You cannot call a method on a null-valued expression.
At line:2 char:1

  • $devTeam.EnvironmentIds.Add(“Environments-3”)
  •   + CategoryInfo          : InvalidOperation: (:) [], ParentContainsErrorRecordException
      + FullyQualifiedErrorId : InvokeMethodOnNull
    
    

the script looks like:

$devTeam = $repository.Teams.Get(“Teams-21”)
$devTeam.EnvironmentIds.Add(“Environments-3”)
$repository.Teams.Modify($devTeam)

after some investigation we found that “TeamResource” under the “Octopus.Client.Model” was changed and doesn’t contain any more “EnvironmentIds” property (and more other)

it broke all our automation for auto create/delete environments

any ideas/suggestions?

Thanks in advance,

Stan

(Prathamesh Wagh) #9

Hi Stan,

Please try this and let me know if it works.

$Environment = Get-OctopusEnvironment -EnvironmentName “Enter Environment name here”

Write-Output $Environment

$team = Get-OctopusTeam -TeamName “Enter team name here”

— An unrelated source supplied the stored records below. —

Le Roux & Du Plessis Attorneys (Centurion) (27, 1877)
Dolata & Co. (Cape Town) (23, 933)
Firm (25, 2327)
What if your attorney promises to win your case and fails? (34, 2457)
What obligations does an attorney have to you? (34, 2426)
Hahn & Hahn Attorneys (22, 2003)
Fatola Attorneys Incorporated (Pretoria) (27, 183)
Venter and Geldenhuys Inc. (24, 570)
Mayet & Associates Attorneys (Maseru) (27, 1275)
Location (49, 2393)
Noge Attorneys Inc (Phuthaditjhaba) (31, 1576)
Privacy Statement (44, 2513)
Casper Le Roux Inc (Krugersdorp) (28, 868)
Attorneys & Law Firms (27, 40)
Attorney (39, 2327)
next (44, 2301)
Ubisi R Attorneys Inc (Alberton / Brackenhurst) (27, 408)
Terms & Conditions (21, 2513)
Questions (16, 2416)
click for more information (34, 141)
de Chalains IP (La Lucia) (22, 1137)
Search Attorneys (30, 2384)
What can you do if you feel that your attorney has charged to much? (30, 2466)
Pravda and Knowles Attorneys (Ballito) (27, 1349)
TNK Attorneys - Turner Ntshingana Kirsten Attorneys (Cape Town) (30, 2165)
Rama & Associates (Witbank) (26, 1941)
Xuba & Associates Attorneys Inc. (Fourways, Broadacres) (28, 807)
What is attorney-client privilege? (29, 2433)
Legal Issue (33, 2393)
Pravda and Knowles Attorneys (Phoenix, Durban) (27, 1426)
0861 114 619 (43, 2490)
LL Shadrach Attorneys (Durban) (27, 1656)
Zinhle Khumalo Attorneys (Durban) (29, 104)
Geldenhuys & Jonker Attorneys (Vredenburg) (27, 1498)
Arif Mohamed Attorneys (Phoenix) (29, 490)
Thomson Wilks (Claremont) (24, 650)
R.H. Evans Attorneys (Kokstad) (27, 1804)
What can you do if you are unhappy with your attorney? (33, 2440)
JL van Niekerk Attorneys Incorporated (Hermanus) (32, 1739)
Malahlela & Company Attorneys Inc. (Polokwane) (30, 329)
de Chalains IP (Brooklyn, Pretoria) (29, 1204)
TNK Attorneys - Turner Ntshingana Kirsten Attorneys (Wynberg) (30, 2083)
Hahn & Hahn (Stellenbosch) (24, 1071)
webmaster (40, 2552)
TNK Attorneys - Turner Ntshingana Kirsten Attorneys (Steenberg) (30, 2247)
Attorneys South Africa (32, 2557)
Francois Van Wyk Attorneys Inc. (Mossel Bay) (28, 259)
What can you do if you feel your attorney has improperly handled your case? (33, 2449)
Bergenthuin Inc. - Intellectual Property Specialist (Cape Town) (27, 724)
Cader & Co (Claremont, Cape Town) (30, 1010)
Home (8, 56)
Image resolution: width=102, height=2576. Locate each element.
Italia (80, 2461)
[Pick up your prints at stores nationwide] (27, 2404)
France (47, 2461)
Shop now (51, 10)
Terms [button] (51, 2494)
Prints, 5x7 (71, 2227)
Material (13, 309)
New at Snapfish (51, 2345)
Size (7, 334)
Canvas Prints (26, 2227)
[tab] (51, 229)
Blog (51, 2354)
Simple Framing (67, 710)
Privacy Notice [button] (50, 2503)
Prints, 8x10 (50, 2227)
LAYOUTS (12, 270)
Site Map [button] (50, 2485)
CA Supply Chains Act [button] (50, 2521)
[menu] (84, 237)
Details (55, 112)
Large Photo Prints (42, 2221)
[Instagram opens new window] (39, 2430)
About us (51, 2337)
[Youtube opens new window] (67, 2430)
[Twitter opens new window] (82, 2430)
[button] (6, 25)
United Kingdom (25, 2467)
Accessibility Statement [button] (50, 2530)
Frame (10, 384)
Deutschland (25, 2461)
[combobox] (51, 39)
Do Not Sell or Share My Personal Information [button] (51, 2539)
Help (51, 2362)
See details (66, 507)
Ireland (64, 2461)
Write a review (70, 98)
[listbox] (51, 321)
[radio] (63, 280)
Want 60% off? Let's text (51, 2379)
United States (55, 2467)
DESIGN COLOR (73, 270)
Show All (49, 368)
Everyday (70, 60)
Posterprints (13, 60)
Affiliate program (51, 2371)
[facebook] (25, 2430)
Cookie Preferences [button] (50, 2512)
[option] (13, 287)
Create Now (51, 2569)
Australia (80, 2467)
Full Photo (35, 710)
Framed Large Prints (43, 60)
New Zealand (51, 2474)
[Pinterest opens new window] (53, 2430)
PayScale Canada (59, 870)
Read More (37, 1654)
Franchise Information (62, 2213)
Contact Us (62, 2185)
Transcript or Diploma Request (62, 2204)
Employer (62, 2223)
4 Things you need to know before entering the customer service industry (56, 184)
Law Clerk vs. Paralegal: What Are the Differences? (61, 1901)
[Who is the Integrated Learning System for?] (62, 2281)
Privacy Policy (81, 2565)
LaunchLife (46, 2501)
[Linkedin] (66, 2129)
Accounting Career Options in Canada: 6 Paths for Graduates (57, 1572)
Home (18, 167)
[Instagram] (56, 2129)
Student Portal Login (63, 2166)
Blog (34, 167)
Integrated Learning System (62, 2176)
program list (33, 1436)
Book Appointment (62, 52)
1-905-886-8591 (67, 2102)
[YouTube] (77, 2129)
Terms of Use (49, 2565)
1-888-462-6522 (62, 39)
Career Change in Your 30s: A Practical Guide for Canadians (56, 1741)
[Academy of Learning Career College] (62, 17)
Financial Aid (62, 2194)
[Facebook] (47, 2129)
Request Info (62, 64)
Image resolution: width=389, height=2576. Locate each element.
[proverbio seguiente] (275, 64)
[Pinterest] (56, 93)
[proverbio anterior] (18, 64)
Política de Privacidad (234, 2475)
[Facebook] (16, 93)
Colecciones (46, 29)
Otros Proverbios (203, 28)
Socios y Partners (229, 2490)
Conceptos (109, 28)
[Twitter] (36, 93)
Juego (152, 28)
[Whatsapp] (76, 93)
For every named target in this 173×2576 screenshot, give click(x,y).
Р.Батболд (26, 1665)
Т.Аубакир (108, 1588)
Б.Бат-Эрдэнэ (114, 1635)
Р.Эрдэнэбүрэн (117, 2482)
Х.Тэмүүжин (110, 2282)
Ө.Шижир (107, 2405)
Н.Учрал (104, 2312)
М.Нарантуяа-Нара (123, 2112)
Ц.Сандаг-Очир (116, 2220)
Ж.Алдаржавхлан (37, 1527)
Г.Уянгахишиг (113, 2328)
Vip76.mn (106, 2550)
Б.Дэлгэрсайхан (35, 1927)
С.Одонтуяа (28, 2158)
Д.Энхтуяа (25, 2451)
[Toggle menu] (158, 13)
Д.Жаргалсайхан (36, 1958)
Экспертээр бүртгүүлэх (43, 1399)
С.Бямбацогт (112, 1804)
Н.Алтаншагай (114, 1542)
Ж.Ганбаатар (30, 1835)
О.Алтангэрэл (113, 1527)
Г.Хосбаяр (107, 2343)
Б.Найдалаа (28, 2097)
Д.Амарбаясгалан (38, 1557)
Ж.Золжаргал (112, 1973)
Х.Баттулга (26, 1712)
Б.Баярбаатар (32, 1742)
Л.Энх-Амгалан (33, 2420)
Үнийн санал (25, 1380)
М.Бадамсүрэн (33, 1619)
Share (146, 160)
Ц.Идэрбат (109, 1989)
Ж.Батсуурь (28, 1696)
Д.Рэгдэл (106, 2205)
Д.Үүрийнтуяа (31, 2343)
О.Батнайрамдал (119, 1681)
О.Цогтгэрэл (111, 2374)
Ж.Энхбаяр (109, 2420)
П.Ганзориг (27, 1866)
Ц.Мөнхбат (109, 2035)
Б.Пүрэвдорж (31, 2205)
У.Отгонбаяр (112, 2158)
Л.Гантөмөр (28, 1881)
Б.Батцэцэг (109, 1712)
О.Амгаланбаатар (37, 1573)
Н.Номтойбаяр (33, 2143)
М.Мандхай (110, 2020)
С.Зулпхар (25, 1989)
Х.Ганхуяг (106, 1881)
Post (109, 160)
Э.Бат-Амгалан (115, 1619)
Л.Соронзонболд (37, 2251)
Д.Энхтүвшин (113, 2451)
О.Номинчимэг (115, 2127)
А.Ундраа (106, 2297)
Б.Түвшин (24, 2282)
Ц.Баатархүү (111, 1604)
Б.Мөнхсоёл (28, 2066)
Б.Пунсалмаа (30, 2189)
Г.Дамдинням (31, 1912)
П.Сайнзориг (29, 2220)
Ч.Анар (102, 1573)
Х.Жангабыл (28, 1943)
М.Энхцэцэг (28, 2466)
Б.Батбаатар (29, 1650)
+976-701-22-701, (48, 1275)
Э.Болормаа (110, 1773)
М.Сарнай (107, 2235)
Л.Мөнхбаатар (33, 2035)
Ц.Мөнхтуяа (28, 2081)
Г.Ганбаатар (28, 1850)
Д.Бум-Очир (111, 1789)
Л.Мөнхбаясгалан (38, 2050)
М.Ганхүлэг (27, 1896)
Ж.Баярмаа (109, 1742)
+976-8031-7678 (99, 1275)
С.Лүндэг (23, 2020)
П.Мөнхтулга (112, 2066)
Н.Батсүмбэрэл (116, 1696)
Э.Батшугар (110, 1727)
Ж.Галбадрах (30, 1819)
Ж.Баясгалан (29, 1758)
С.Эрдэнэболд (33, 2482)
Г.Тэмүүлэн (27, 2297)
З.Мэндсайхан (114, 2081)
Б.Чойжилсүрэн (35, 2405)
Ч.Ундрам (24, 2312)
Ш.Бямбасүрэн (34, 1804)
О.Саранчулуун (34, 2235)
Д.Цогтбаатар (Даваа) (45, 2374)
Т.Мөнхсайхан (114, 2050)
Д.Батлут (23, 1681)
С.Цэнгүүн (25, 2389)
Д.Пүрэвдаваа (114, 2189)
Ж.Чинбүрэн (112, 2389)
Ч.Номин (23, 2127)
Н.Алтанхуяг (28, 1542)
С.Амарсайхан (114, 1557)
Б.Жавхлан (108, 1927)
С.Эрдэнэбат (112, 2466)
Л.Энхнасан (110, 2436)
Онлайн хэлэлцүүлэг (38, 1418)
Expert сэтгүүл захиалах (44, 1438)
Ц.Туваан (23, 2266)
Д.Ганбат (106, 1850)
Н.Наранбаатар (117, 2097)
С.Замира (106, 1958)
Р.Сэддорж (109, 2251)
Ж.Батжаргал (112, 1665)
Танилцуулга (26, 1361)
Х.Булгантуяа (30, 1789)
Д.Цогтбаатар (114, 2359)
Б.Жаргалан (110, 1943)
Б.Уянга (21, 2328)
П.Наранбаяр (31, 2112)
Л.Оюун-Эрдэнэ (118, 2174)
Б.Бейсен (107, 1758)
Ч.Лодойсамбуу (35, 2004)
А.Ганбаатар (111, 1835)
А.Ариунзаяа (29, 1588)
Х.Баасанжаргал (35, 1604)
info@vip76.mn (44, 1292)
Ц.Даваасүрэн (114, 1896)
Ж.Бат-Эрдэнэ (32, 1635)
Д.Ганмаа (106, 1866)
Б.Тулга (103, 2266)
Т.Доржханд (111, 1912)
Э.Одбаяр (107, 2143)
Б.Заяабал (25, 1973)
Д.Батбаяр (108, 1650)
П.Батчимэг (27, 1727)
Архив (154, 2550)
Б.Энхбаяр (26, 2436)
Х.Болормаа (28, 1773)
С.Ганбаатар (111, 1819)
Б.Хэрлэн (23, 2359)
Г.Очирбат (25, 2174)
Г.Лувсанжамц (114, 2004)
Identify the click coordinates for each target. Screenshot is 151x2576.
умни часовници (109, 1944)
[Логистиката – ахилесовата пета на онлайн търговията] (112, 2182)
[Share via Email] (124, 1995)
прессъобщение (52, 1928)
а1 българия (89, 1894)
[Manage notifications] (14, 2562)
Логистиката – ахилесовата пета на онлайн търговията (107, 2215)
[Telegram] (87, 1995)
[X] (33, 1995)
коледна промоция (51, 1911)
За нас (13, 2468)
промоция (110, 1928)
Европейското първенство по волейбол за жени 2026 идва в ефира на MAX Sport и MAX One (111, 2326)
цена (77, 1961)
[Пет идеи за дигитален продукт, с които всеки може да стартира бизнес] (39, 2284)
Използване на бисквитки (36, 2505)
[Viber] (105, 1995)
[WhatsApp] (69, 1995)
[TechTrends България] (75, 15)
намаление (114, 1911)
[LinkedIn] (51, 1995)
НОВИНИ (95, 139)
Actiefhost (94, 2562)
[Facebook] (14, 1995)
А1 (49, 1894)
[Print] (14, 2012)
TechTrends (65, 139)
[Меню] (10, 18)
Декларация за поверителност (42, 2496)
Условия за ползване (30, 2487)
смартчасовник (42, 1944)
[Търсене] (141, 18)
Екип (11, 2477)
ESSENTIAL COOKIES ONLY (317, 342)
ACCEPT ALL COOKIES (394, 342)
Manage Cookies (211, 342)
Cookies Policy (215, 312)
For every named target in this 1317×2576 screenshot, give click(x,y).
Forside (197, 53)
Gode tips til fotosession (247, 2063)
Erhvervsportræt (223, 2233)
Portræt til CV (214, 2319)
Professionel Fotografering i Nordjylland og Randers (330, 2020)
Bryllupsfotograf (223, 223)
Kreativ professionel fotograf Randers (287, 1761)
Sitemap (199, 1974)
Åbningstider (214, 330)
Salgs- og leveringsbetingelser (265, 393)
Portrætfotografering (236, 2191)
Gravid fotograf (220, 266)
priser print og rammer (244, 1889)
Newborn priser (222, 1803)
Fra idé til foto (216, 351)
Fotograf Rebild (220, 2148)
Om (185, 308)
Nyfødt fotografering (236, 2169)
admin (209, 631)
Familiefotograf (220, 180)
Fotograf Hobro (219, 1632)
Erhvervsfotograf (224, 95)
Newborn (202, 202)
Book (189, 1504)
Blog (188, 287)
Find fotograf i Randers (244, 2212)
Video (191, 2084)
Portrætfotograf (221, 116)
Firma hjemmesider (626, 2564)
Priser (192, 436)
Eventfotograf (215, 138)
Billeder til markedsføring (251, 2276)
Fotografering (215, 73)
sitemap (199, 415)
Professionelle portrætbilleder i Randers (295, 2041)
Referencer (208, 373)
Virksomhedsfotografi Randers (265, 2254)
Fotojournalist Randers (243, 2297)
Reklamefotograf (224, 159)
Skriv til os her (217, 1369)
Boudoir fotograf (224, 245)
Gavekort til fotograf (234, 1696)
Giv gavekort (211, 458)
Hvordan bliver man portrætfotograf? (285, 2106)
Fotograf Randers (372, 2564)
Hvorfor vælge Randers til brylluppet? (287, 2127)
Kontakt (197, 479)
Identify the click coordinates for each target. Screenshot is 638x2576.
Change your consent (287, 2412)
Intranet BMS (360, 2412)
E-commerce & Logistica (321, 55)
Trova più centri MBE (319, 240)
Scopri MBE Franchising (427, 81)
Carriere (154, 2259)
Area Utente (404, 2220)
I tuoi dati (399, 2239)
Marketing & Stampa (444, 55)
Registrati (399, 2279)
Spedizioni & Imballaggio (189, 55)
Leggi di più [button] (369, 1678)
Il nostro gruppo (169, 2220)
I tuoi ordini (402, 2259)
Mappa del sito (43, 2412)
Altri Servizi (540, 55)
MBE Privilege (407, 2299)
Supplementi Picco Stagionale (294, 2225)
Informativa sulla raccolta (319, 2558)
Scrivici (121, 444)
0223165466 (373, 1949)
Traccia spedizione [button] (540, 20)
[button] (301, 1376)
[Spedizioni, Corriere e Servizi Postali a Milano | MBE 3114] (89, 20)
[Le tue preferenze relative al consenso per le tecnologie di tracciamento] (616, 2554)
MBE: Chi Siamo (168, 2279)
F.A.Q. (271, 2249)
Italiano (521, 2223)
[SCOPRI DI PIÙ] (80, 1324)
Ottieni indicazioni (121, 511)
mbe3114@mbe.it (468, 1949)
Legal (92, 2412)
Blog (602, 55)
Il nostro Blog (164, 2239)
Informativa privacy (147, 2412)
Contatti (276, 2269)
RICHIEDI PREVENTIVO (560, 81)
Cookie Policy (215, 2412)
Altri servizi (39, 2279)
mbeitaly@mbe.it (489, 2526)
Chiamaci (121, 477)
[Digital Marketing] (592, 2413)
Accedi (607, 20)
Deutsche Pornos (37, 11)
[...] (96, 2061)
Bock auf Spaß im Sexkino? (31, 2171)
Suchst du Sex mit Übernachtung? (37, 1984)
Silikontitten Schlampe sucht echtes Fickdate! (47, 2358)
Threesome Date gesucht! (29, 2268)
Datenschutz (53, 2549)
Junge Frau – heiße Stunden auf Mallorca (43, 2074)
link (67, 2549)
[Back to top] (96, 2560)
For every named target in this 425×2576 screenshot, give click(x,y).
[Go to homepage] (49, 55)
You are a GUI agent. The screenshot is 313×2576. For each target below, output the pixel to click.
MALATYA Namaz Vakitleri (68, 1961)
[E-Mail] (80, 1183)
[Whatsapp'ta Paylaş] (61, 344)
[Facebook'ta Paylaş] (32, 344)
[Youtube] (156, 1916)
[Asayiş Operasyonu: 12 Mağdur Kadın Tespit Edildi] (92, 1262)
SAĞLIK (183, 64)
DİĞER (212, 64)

Write-Output $team #Before adding environment

$team.Environments.Add($environmentId)

Write-Output $team #After adding environment

(Stan) #10

Hi Prathamesh,

Thank you for reply!!!

after installing Octoposh and executing flowing command

Get-OctopusTeam (on any team name)

i getting error:

Get-OctopusTeam : Object reference not set to an instance of an object.
At line:1 char:1

  • Get-OctopusTeam
  •   + CategoryInfo          : NotSpecified: (:) [Get-OctopusTeam], NullReferenceException
      + FullyQualifiedErrorId : System.NullReferenceException,Octoposh.Cmdlets.GetOctopusTeam
    
    

What can be cause for this error?
The Get-OctopusEnvironment cmdlet works fine

PS:
in general, we are using Octopus.Client

Add-Type -Path “$ScriptDirectory\Octopus.Client.dll”
$endpoint = New-Object Octopus.Client.OctopusServerEndpoint $octopusURI,$apikey
$repository = New-Object Octopus.Client.OctopusRepository $endpoint

that we have compatibility issue with it.

Looking forward to hearing from you and thanks in advance,

Stan

(Prathamesh Wagh) #12

Get-OctopusTeam : Object reference not set to an instance of an object. - This error means you do not have access to the Octopus. Try not to use API key of administrator user. Create your user and give privileges to your user and use your API key.

(Stan) #13

Thanks for reply Prathamesh!
Still no luck…
looks like bug - i can get every resource (machine, environment, role etc.) but no the team…

the new user (and service account) both in sys admins team with sys admin role and space manager role

any ideas?

thanks in advance,

Stan

(system) closed #14

This topic was automatically closed 30 days after the last reply. New replies are no longer allowed.